(Records taken from a collection)
==================================================

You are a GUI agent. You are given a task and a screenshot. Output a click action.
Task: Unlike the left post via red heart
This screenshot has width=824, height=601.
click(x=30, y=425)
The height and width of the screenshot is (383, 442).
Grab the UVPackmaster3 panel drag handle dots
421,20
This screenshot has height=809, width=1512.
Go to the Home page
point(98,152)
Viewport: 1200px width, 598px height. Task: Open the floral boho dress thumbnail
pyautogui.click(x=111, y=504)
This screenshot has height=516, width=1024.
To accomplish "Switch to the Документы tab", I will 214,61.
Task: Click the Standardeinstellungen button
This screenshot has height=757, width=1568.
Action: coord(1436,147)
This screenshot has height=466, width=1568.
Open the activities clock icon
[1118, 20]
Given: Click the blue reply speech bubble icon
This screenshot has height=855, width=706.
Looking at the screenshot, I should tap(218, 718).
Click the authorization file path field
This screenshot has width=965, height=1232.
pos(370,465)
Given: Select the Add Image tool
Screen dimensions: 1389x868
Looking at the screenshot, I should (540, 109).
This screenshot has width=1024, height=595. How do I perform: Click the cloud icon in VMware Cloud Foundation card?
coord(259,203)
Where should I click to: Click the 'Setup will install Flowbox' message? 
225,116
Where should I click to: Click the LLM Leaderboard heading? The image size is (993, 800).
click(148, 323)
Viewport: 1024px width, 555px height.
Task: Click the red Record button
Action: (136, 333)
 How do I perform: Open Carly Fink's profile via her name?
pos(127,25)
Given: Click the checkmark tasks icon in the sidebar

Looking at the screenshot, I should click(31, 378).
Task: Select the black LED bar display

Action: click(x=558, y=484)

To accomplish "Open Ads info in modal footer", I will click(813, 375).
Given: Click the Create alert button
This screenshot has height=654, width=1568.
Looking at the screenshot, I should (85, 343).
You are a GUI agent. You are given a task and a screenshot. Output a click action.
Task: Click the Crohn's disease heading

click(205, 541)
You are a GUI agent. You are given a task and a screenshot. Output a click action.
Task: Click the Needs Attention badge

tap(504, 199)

==================================================

* **Exercise objective**
Reproduce the records above, substituting "interface assistant" for every occurrence of "GUI agent" and leaving everything else unchanged.

* **The answer**
You are a interface assistant. You are given a task and a screenshot. Output a click action.
Task: Unlike the left post via red heart
This screenshot has width=824, height=601.
click(x=30, y=425)
The height and width of the screenshot is (383, 442).
Grab the UVPackmaster3 panel drag handle dots
421,20
This screenshot has height=809, width=1512.
Go to the Home page
point(98,152)
Viewport: 1200px width, 598px height. Task: Open the floral boho dress thumbnail
pyautogui.click(x=111, y=504)
This screenshot has height=516, width=1024.
To accomplish "Switch to the Документы tab", I will 214,61.
Task: Click the Standardeinstellungen button
This screenshot has height=757, width=1568.
Action: coord(1436,147)
This screenshot has height=466, width=1568.
Open the activities clock icon
[1118, 20]
Given: Click the blue reply speech bubble icon
This screenshot has height=855, width=706.
Looking at the screenshot, I should tap(218, 718).
Click the authorization file path field
This screenshot has width=965, height=1232.
pos(370,465)
Given: Select the Add Image tool
Screen dimensions: 1389x868
Looking at the screenshot, I should (540, 109).
This screenshot has width=1024, height=595. How do I perform: Click the cloud icon in VMware Cloud Foundation card?
coord(259,203)
Where should I click to: Click the 'Setup will install Flowbox' message? 
225,116
Where should I click to: Click the LLM Leaderboard heading? The image size is (993, 800).
click(148, 323)
Viewport: 1024px width, 555px height.
Task: Click the red Record button
Action: (136, 333)
 How do I perform: Open Carly Fink's profile via her name?
pos(127,25)
Given: Click the checkmark tasks icon in the sidebar

Looking at the screenshot, I should click(31, 378).
Task: Select the black LED bar display

Action: click(x=558, y=484)

To accomplish "Open Ads info in modal footer", I will click(813, 375).
Given: Click the Create alert button
This screenshot has height=654, width=1568.
Looking at the screenshot, I should (85, 343).
You are a interface assistant. You are given a task and a screenshot. Output a click action.
Task: Click the Crohn's disease heading

click(205, 541)
You are a interface assistant. You are given a task and a screenshot. Output a click action.
Task: Click the Needs Attention badge

tap(504, 199)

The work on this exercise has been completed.